Please provide a description of your role.
I am in charge of the Lobby Lounge at Kempinski Hotel Ajman, and besides my regular barista tasks, I am also responsible for educating our guests about our premium coffees and teas. We are currently the only hotel in the Northern Emirates that offers guests an authentic, handpicked Tchaba tea experience at our Tchaba Tea Boutique.
How long have you been a barista, and what first attracted you to the role?
I have been a barista for a year and a half now and I started as a waitress but I loved making different coffees and surprising the guests. Our F&B manager saw potential in me and sent me to do our Lobster Ink training programme which is tailored for the Kempinski brand. Under the F&B course which focused on the blends and methods I took practical assessments and qualified as a Barista.
What is the hardest part about being a barista?
There is always pressure to find a coffee-based beverage that has not been done before and to create something that everyone will enjoy which is tough. Timing is also crucial to brew the perfect cup and presentation is also important. You have to pay attention to every single detail, as there are a lot of people, besides the judges, who will spot even the smallest inaccuracy.
What do you love about the role?
I love that I can be very creative, as coffee is a very special beverage. You can make a limitless amount of different drinks with it. And coffee is an evergreen beverage! I believe that there will always be people who start their day with a cup of the finest brew.
Can you tell us about your signature coffee drink?
My signature coffee drink is called Jasmine. It is a cold beverage and consists of espresso, roasted-crushed nuts, brown sugar and ice cubes that are made of jasmine tea and basil leaves. I make this by brewing a cup of single espresso, add roasted-crushed nuts and brown sugar and cool the beverage down. Add ice cubes made of jasmine tea and basil leaves. Enjoy immediately.
What are some of the latest coffee trends being seen in the market?
Everyone can make a regular espresso and Americano, but if you are able to replace regular milk with natural strawberry milk, it creates a whole different experience, and instead of sugar, use flavoured sugar syrup with fruit, vanilla or coconut.

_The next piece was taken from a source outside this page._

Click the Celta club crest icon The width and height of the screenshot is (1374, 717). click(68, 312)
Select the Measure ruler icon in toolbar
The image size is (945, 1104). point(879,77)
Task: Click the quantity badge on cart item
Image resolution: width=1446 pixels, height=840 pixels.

What coffee beans do you use and why?
We use Ethiopian Yirgacheffe coffee, mainly because it’s grown very high above sea level at 1,800-2,000 m (5905.5-6,561.7 ft) and its lasting aftertaste is slightly fermented with jasmine.
What coffee machines do you use at the hotel?
We are currently using three different types of machines: automatic from Delonghi; Automatic from Dallmary and Manual from Simonelli.
What is the secret to brewing the perfect cup of coffee?
First: the high-quality coffee beans; second: the grinder; and third: the dozing and tamping. These three steps might seem simple, but they have a crucial impact on the final result.